» Your goal
Nothing in the records may be changed; retype them in full.

» Listed records
=== Begin Enclosure ===

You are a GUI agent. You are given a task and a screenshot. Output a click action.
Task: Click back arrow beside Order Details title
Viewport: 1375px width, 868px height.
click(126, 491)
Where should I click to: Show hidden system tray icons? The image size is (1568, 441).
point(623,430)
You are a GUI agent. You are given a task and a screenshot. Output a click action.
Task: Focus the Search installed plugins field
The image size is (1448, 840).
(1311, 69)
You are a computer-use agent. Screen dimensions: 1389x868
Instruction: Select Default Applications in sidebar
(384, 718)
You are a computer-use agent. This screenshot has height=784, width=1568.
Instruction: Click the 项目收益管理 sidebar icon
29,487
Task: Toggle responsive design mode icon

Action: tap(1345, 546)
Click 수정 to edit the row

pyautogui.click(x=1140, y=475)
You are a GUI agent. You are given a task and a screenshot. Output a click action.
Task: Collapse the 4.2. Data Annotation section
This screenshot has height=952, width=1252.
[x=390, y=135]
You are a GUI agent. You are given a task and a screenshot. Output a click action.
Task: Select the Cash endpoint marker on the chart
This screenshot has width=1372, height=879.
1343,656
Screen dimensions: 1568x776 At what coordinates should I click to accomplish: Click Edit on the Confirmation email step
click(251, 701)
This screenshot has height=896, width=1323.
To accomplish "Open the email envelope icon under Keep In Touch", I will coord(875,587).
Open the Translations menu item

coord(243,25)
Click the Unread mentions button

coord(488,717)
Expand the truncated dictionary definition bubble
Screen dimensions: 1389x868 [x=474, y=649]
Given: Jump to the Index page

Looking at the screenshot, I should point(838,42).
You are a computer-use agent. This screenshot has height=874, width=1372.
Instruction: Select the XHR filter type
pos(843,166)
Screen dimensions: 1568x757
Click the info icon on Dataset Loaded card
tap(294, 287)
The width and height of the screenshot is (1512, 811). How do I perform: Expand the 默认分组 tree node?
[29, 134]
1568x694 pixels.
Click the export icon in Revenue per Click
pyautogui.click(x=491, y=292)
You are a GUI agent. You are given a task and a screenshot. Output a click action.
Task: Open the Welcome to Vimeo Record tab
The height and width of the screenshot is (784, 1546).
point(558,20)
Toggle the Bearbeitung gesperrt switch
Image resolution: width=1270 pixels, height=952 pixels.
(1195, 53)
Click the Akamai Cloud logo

=== End Enclosure ===

» Solution below
You are a GUI agent. You are given a task and a screenshot. Output a click action.
Task: Click back arrow beside Order Details title
Viewport: 1375px width, 868px height.
click(126, 491)
Where should I click to: Show hidden system tray icons? The image size is (1568, 441).
point(623,430)
You are a GUI agent. You are given a task and a screenshot. Output a click action.
Task: Focus the Search installed plugins field
The image size is (1448, 840).
(1311, 69)
You are a computer-use agent. Screen dimensions: 1389x868
Instruction: Select Default Applications in sidebar
(384, 718)
You are a computer-use agent. This screenshot has height=784, width=1568.
Instruction: Click the 项目收益管理 sidebar icon
29,487
Task: Toggle responsive design mode icon

Action: tap(1345, 546)
Click 수정 to edit the row

pyautogui.click(x=1140, y=475)
You are a GUI agent. You are given a task and a screenshot. Output a click action.
Task: Collapse the 4.2. Data Annotation section
This screenshot has height=952, width=1252.
[x=390, y=135]
You are a GUI agent. You are given a task and a screenshot. Output a click action.
Task: Select the Cash endpoint marker on the chart
This screenshot has width=1372, height=879.
1343,656
Screen dimensions: 1568x776 At what coordinates should I click to accomplish: Click Edit on the Confirmation email step
click(251, 701)
This screenshot has height=896, width=1323.
To accomplish "Open the email envelope icon under Keep In Touch", I will coord(875,587).
Open the Translations menu item

coord(243,25)
Click the Unread mentions button

coord(488,717)
Expand the truncated dictionary definition bubble
Screen dimensions: 1389x868 [x=474, y=649]
Given: Jump to the Index page

Looking at the screenshot, I should point(838,42).
You are a computer-use agent. This screenshot has height=874, width=1372.
Instruction: Select the XHR filter type
pos(843,166)
Screen dimensions: 1568x757
Click the info icon on Dataset Loaded card
tap(294, 287)
The width and height of the screenshot is (1512, 811). How do I perform: Expand the 默认分组 tree node?
[29, 134]
1568x694 pixels.
Click the export icon in Revenue per Click
pyautogui.click(x=491, y=292)
You are a GUI agent. You are given a task and a screenshot. Output a click action.
Task: Open the Welcome to Vimeo Record tab
The height and width of the screenshot is (784, 1546).
point(558,20)
Toggle the Bearbeitung gesperrt switch
Image resolution: width=1270 pixels, height=952 pixels.
(1195, 53)
Click the Akamai Cloud logo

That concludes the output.